Sustainability reporting mainly represents a voluntary decision of the companies. Therefore, the environmental, social, and corporate governance (ESG) information provided is significantly influenced by the diplomacy and tactfulness of corporate managers [38]. Consequently, there is no unitary approach regarding the influence of ESG practices and CSR reports on the value of a company. The disclosure of ESG information varies across countries [39], as influenced by the environmental sensitivity of companies [40], financial development [41], and capital markets [42]. However, the United Nations encourages the commitment to ESG practices, which could have a real impact on the companies’ financial success [43].
There is an endless need for investors to obtain complete and better information in the decision-making process regarding investment options. Based on the above literature regarding the importance of integrated reporting in investment decisions and market efficiency, [44] observed that investors often consider multiple criteria in selecting investment portfolios.
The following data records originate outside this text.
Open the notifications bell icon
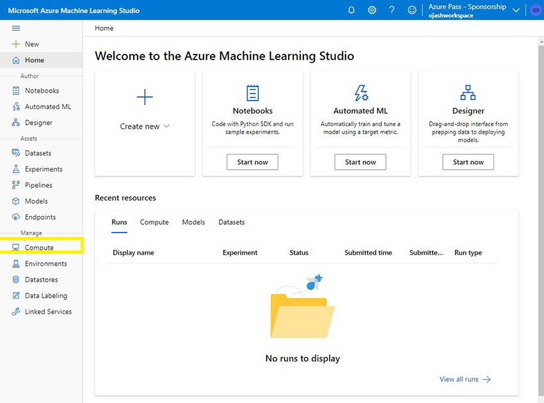The height and width of the screenshot is (403, 544). [351, 10]
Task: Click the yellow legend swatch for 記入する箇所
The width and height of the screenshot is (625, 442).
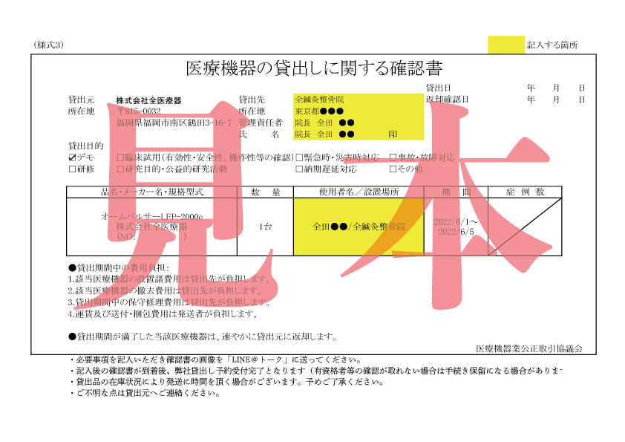Action: point(505,45)
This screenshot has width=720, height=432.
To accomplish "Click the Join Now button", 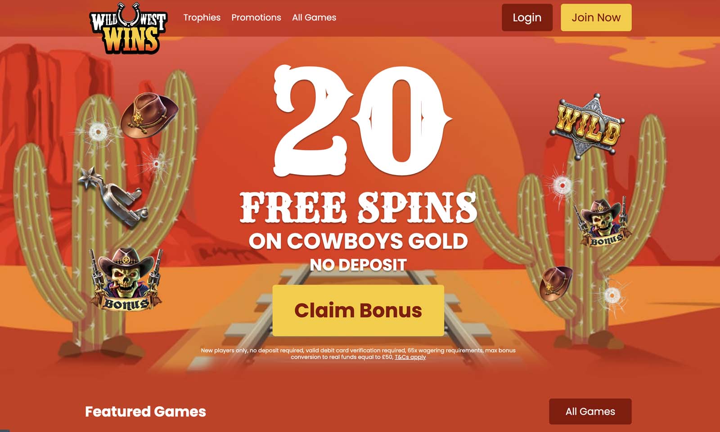I will coord(596,18).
Markets and investing behaviors are changing and the fast growth of renewable energy markets can be noted. Ref. [45] estimated an 11% increase of in solar and wind energy consumption during 2023. In addition to the increasingly larger demand for renewable energy [46,47,48,49], sustainable renewable energy sources are the key to ensuring the continuous development of the energy market. In this light, the research and development of renewable energy technologies have become a strategic industry that promises profitability and sustainability for stakeholders.
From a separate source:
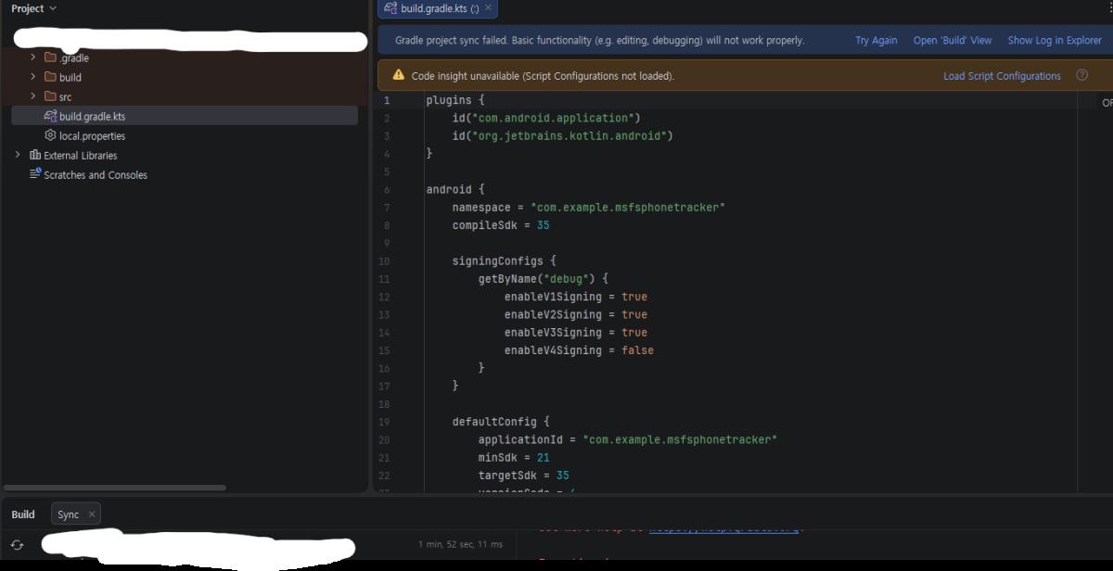Screen dimensions: 1113x571
Task: Expand the External Libraries node
Action: point(18,155)
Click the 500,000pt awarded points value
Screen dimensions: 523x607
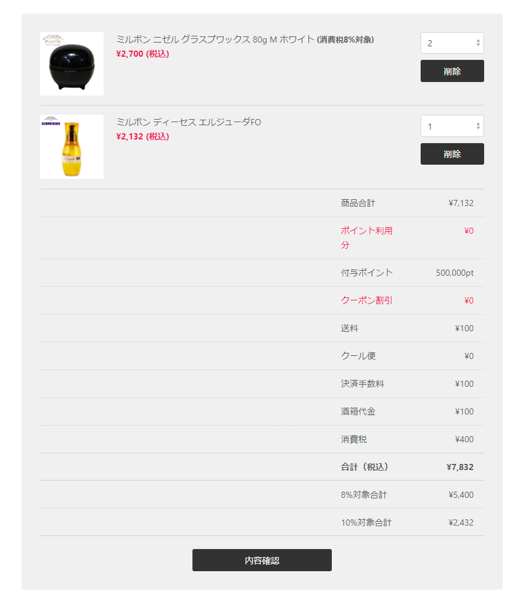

3. Data and Research Methodology

The purpose of the paper is to explore the importance of integrated reporting for companies in the industry of renewable energy equipment and services. The research aims to study if there is a causal relationship between stock market capitalization and the financial and sustainability reporting of European trading companies.
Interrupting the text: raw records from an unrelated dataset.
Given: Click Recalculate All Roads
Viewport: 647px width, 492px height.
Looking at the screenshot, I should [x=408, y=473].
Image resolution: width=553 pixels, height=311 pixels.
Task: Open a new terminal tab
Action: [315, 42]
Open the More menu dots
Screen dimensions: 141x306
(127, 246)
Using the Refinitiv financial markets data, a database was retrieved for the Eurozone countries with financial and sustainability indicators of trading companies in 2021. There are 42 companies in this industry, and their financial data are available. Since sustainability reporting is not mandatory, the data regarding CSR sustainability reporting and ESG practices were available only for 12 companies. Therefore, the sample consisted of the following companies: ABO Wind AG (no.1), Centrotherm International AG (no.2), Global PVQ SE (No.3), Grenergy Renovables SA (no.4), Nhoa SA (no.5), PNE AG (no.6), Savosolar Oyj (no.7), SFC Energy AG (no.8), Siemens Energy AG (no.9), Siemens Gamesa Renewable Energy SA (no.10), Sif Holding NV (no.11), and SolarWorld AG (no.12). The headquarters of these companies are located in Deutschland (7 companies), Spain (2 companies), France (1 company), Finland (1 company) and the Netherlands (1 company).
The variables considered in this paper are:
-
Market capitalization (MC): an important indicator that reflects the size of a company and is used by investors to assess a company in the investment decision.
-
Financial performance indicators: the total asset (TA) owned by a company; total equity (TE) defining the residual interest of the shareholders; and total revenue (TR) expressing the selling capacity of the company.
-
Sustainability reporting: evaluated first by publishing a CSR report, human resource report, shareholders report, or a sustainability report; and second, by the ESG score according to the quality of the published environmental, social, and corporate governance information.
The variables are presented in Table 1.
The histogram presenting the distributions of the companies by market capitalization (Figure 1), total assets (Figure 2), total equity (Figure 3), and total revenue (Figure 4), reflect that Siemens Energy AG and Siemens Gamesa Renewable Energy SA are the best-performing companies in the renewable energy equipment and services industry. Most companies have a market capitalization of at most EUR 0.25 billion, a total assets of at most EUR 0.10 billion, a total equity of at most EUR 0.30 billion, and a total revenue of at most EUR 0.50 billion.
The ESG score reflects the management practices of companies in avoiding environmental risks and capitalizing on environmental opportunities. It also represents the ability to generate trust and loyalty among its workforce, customers, society, and the company’s systems and processes, which ensure that its board members and executives can act in the best interests of its long-term shareholders. The average ESG score of the companies in the renewable energy equipment and services industry is 44.45, with Siemens Gamesa Renewable Energy SA, Grenergy Renovables SA, and Siemens Energy AG having the highest scores (Figure 5).
The CSR sustainability reporting suggests that the company publishes a separate extra-financial report or an integrated annual report regarding the environmental and social impact of its operations. In general, 58% of the companies included in this study published a CSR sustainability report in 2021 (Figure 6).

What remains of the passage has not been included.